For this integral, I used the identity $$ \operatorname{sech}^3(x) = \frac{8e^{-3x}}{(1 + e^{-2x})^3} = 4\sum_{n=1}^{\infty}(-1)^{n-1}n(n+1)e^{-(2n+1)x} $$
After replacing this expression in the given integral, using Laplace transforms, I obtained a divergent series.
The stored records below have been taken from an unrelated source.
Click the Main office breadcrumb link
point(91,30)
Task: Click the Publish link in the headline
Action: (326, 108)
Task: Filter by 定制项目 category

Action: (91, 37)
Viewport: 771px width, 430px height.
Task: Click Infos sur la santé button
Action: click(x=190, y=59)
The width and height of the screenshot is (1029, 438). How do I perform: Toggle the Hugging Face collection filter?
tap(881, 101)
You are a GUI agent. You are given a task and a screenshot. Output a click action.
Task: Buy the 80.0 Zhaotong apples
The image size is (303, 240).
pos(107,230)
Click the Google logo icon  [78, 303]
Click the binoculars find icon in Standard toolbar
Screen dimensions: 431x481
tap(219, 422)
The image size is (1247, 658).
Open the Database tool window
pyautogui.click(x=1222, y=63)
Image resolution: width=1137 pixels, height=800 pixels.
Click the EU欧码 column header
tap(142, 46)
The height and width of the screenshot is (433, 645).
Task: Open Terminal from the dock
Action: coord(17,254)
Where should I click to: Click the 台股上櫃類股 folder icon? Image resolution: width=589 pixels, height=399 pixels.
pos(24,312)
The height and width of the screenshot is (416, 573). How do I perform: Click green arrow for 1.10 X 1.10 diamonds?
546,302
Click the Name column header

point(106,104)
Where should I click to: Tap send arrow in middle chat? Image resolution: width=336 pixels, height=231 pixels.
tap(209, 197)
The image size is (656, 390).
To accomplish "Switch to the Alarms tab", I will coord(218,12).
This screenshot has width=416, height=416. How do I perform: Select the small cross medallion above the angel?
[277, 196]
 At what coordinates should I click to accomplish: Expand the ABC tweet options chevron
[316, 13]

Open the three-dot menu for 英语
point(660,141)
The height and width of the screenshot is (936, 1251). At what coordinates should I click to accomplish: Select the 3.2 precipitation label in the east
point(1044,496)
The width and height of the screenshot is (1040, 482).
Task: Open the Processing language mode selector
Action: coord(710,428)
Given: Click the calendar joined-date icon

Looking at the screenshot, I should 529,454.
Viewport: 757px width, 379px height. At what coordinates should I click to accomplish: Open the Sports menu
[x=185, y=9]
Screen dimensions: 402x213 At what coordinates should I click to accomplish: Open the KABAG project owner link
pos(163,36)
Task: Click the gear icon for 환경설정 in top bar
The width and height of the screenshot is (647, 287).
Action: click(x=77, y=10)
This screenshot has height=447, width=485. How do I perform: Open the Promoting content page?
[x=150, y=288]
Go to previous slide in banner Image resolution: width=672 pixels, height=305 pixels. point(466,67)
I know the answer is G (Catalan constant) - $\frac{1}{2}.$
On
Integrate by parts
\begin{align} &\int_{0}^{\infty}x\operatorname{sech^3} xdx\\ =&\int_0^{\infty}\frac{x \>\text{sech}\>x}{2\tanh x}d(\tanh^2 x) =- \frac12\int_0^{\infty} (\tanh x \>\text{sech}\>x -x \>\text{sech}\>x)dx\\ =&-\frac12 + \frac12\int_0^{\infty} x \>\text{sech}\>x \overset{t=e^{-x}}{dx} = -\frac12 + \int_0^{1} \frac{\ln t}{1+t^2}dt = -\frac12 + G \end{align}
Recall the following integral representation of the Catalan constant \begin{eqnarray*} \frac{1}{2} \int_{0}^{\infty} \frac{x}{\cosh(x)} dx =G. \end{eqnarray*} Using $\operatorname{sech}^2(x)+\tanh^2(x)=1$ gives \begin{eqnarray*} \int_{0}^{\infty} x \operatorname{sech}^3(x) dx + \int_{0}^{\infty} x \operatorname{sech}(x) \tanh^2(x) dx = \int_{0}^{\infty} x \operatorname{sech}(x) dx. \end{eqnarray*} Integration by parts on the middle integral \begin{eqnarray*} &\int_{0}^{\infty} \color{blue}{x \tanh(x)} \operatorname{sech} (x) \tanh(x) dx = \\ & -\color{blue}{x \tanh(x)} \operatorname{sech}(x) ]_{0}^{\infty}+ \int_{0}^{\infty} (\color{blue}{x \operatorname{sech}^2(x)+ \tanh(x)})\operatorname{sech}(x) dx. \end{eqnarray*} Now \begin{eqnarray*} \int_{0}^{\infty} \tanh(x)\operatorname{sech}(x) dx=1. \end{eqnarray*} Rearrange and the result follows.